■ **Data excerpts**

↓↓↓

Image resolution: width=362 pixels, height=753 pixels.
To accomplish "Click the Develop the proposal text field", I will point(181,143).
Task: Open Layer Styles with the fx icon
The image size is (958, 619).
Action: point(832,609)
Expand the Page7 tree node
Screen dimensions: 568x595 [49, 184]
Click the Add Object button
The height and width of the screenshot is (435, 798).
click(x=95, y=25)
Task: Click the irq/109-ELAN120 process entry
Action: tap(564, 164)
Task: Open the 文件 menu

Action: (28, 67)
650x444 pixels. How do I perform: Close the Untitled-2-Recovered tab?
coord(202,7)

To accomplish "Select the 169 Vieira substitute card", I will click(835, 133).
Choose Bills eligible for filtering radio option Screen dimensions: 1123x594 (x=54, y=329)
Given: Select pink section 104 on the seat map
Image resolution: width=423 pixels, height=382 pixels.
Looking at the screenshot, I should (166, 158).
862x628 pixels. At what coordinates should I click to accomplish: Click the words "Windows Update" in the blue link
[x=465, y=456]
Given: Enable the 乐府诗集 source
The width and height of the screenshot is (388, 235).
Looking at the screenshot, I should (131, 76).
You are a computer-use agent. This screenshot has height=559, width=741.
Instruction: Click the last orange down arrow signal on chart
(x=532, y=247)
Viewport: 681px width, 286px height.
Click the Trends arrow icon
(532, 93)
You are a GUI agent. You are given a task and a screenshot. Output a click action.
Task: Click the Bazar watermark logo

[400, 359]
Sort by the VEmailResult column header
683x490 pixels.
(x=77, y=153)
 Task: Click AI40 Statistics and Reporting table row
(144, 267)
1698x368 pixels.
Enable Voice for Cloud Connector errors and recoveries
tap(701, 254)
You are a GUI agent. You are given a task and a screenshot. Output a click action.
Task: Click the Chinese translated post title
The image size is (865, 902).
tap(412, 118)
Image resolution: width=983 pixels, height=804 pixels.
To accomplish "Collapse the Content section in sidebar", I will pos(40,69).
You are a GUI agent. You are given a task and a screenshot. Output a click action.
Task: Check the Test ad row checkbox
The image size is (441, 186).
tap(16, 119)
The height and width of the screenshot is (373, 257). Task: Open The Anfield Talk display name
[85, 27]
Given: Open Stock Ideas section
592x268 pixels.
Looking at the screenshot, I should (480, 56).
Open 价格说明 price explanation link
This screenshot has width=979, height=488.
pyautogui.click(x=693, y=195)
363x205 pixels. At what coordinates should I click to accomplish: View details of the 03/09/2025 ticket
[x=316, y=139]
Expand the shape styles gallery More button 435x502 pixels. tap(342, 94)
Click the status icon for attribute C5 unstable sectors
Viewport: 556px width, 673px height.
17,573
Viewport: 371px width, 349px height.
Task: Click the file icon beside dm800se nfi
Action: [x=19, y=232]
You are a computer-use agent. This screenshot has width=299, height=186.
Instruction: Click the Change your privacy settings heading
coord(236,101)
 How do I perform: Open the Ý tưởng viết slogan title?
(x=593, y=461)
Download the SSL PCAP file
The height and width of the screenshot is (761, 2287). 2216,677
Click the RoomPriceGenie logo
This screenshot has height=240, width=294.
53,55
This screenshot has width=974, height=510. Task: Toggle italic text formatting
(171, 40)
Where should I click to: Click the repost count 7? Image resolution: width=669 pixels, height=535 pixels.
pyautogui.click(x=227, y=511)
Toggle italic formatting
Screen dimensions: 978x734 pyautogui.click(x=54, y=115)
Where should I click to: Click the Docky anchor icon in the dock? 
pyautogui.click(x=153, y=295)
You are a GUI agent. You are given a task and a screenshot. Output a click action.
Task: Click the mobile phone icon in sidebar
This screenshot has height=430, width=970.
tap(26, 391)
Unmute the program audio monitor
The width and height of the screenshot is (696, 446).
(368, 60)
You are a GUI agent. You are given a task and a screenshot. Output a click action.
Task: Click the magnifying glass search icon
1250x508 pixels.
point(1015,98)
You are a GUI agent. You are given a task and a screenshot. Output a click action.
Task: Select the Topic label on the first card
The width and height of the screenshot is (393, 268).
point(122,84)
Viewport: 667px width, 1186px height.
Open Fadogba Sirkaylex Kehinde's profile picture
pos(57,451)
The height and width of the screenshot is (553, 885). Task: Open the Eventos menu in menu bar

↑↑↑

In the listing above, transcribe exactly everything from the line containing "has height=559, width=741." down to the line containing "Sort by the VEmailResult column header", including both and nothing more.

■ **Solution to this exercise**
You are a computer-use agent. This screenshot has height=559, width=741.
Instruction: Click the last orange down arrow signal on chart
(x=532, y=247)
Viewport: 681px width, 286px height.
Click the Trends arrow icon
(532, 93)
You are a GUI agent. You are given a task and a screenshot. Output a click action.
Task: Click the Bazar watermark logo

[400, 359]
Sort by the VEmailResult column header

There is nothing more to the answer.